New overtime rules a bonus or a curse?

Filibuster Fight
"We anticipate that workers, on an annual basis, will get $1.2 to $1.3 billion in their pockets," U.S. Labor Secretary Thomas Perez said during a press call Tuesday. "Other workers," he said, "will have the gift of time." (AP Photo/Molly Riley)

Millions of American employees will become eligible for overtime pay under new regulations proposed by the U.S. Department of Labor.

"We anticipate that workers, on an annual basis, will get $1.2 to $1.3 billion in their pockets," U.S. Labor Secretary Thomas Perez said during a press call Tuesday. "Other workers," he said, "will have the gift of time."

Perez said the new regulations will particularly apply to salaried low-level managers and supervisors, many of whom, he said, regularly work more than 40 hours - "the manager who was working 20 hours for free under the current rule."

Industry groups pushed back against the proposal, saying that forcing employers to pay more in overtime will require them to cut pay, trim positions and move full-time salaried positions into part-time hourly slots.

"It's a bad deal for retailers and retail employees. It will not help our stores or our employees," said Neil Trautwein, vice president of the National Retail Federation.

He said retailers may respond by moving salaried managers to hourly positions and then cutting their hours, turning them into part-time workers ineligible for health insurance.

"There is a limited pool of compensation, salary and benefits," he said.

The federation estimated that it would cost $9.5 billion annually for retailers and restaurants to implement the change without adjusting payrolls.

Perez said five million workers would be affected as soon as the changes take place - sometime next year, while six million more would gain clarity about their status.

Under proposed regulatory changes, employees who earn below $50,440 a year, or $970 a week, would become eligible for overtime after 40 hours, no matter what their responsibilities or whether they are managers, professionals or administrators.

The threshold now is $23,660 a year; $455 a week.

The new threshold would affect the pay of a general manager of a restaurant-bar in Center City, who did not want to be identified.

"I unlock the door, reset the alarm and put on a pot of coffee," the manager said, describing his day, which begins between 2 and 3 p.m., includes directing the staff, and ends 12 hours later when he tallies the receipts and locks up.
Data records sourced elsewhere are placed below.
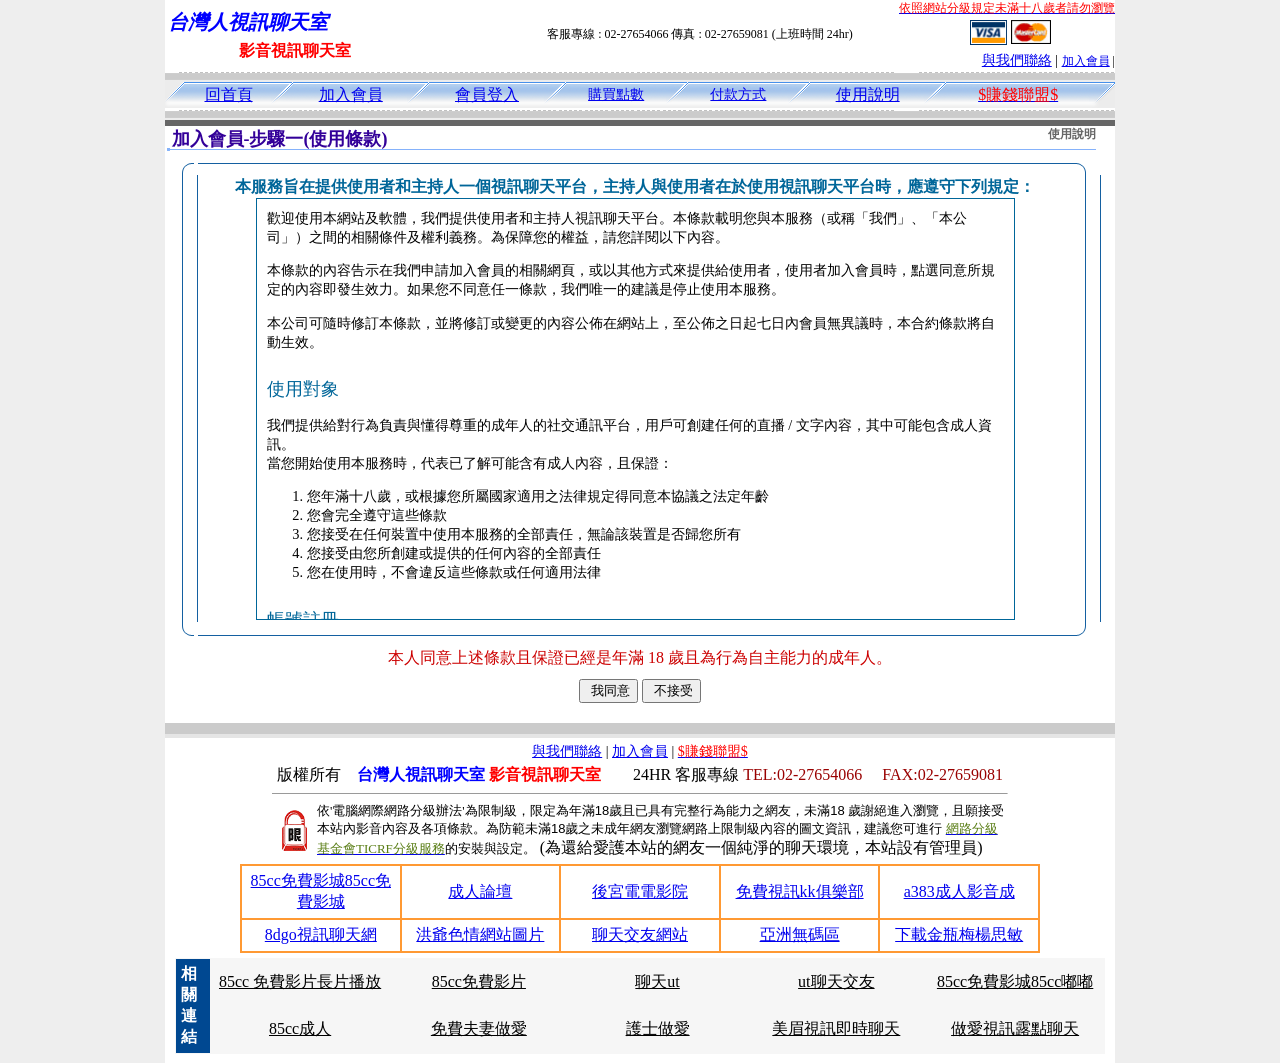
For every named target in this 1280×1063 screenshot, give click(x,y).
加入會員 (1086, 61)
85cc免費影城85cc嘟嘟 (1015, 981)
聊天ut (657, 981)
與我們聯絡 (1017, 60)
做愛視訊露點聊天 (1015, 1028)
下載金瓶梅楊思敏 (959, 934)
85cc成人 (300, 1028)
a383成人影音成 (959, 891)
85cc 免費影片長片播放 (300, 981)
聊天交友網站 (640, 934)
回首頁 (229, 94)
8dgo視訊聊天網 (321, 934)
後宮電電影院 (640, 891)
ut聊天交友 (836, 981)
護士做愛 (658, 1028)
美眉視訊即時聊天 (836, 1028)
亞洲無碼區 (800, 934)
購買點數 (616, 94)
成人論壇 (480, 891)
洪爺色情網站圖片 (480, 934)
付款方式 (738, 94)
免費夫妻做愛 (479, 1028)
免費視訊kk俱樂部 (800, 891)
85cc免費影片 (479, 981)
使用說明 (868, 94)
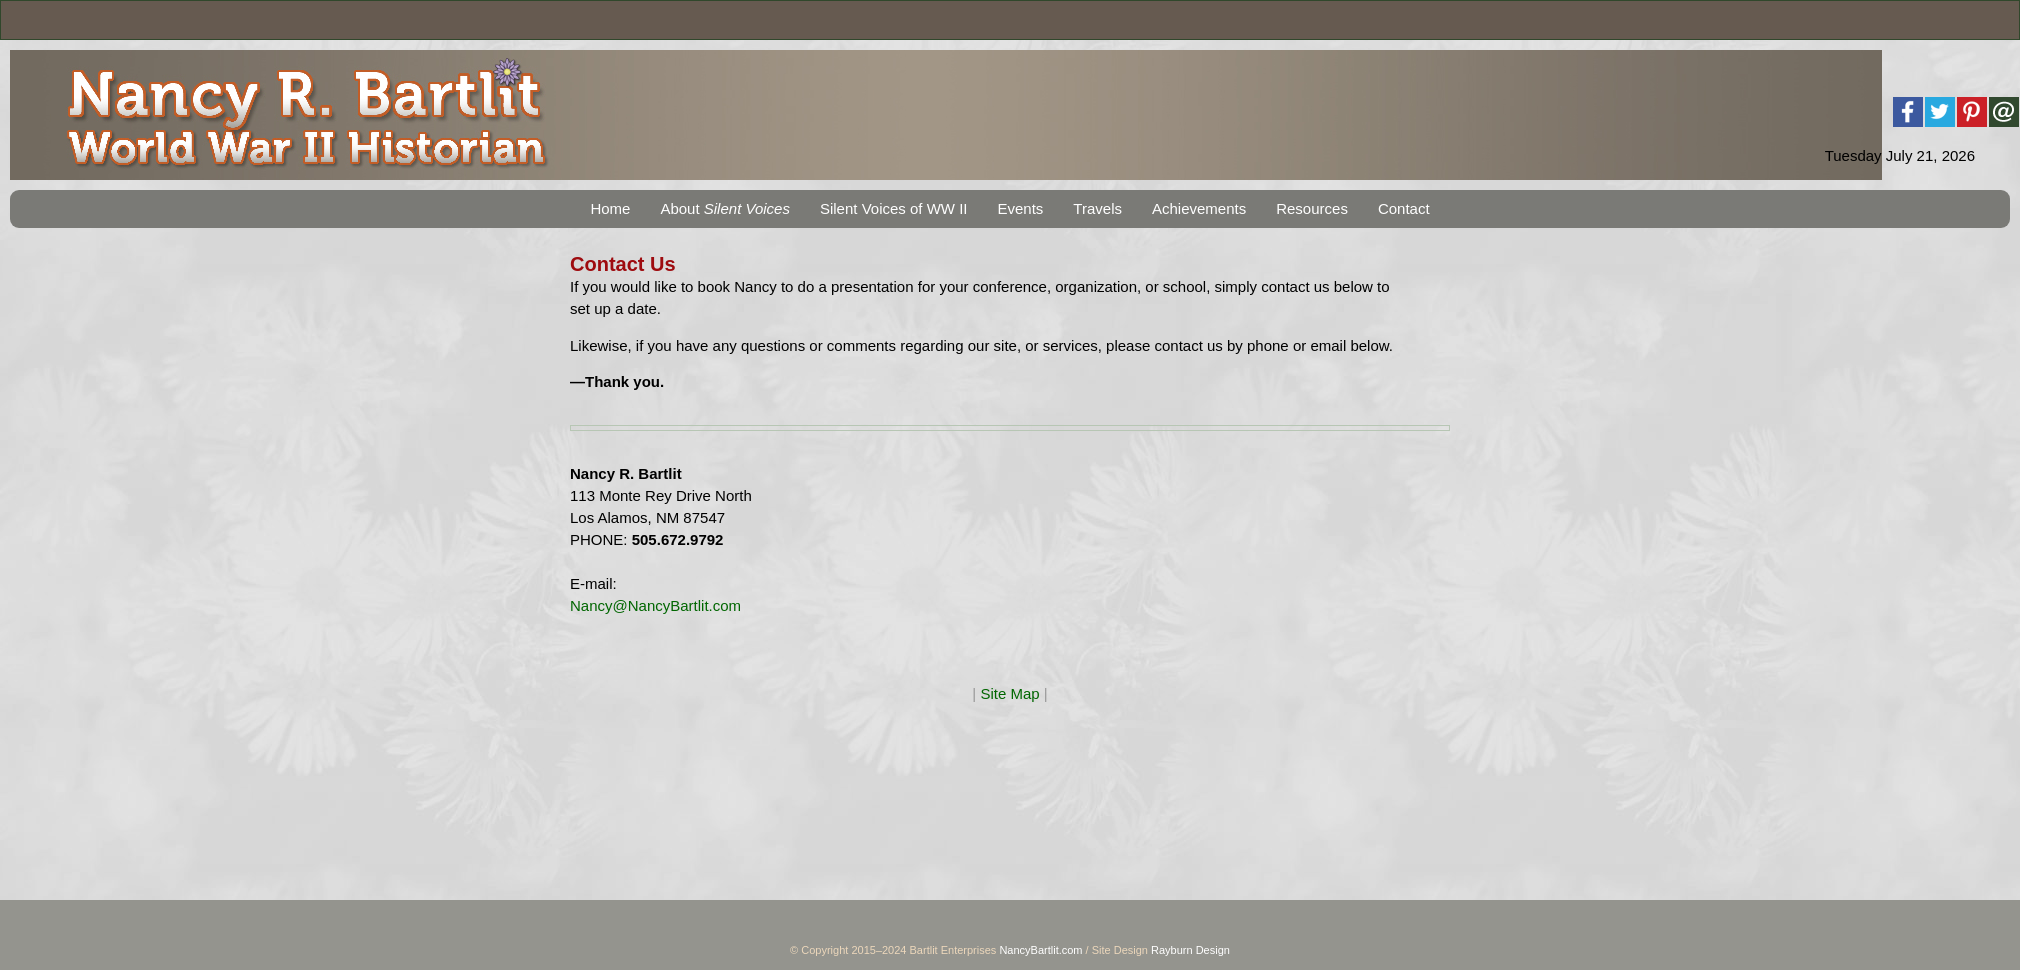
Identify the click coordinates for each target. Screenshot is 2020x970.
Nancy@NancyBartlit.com (655, 605)
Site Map (1009, 693)
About (725, 208)
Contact (1404, 208)
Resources (1312, 208)
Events (1020, 208)
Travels (1097, 208)
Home (610, 208)
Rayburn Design (1190, 950)
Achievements (1199, 208)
He works five days a week and earns a weekly salary of about $800, no tips or overtime. "I know a lot of people who work more than I do," he said.

The proposed changes, he said, are interesting, but "honestly, I really enjoy working here." He believes he is fairly paid and that he'll get raises and bonuses in the future.

Besides the salary threshold, overtime eligibility is determined by a "duties" test - what duties the employee has and whether managerial duties constitute the primary responsibility, even if the manager also spends a lot of time doing scut work.

Labor economist Lonnie Golden, a professor at Penn State's Abington campus, said the Obama administration has also tried to raise the minimum wage. "They are trying to get the big picture, to apply whatever levers they can, to get income to people whose earnings aren't going up," he said.

"We can keep an economic recovery going if we find that people in that income bracket have more money to spend."

The proposed rules don't address changes in the "duties" but instead ask for more comments.

Uncertainty can prompt employers to stop hiring, said Stefanie Riehl, vice president at the New Jersey Business and Industry Association. "Businesses want to plan. Wages are a huge issue."

For Peter Winebrake, a Dresher employment lawyer who has represented managers filing lawsuits seeking overtime pay, Tuesday's announcement was welcomed news.

"For too long, retail chains, fast food restaurants, and other employers have sought to avoid overtime by simply slapping a 'manager' title and a modest salary on an employee and then requiring her to work the extra overtime hours free," he e-mailed. "This practice is simply wrong."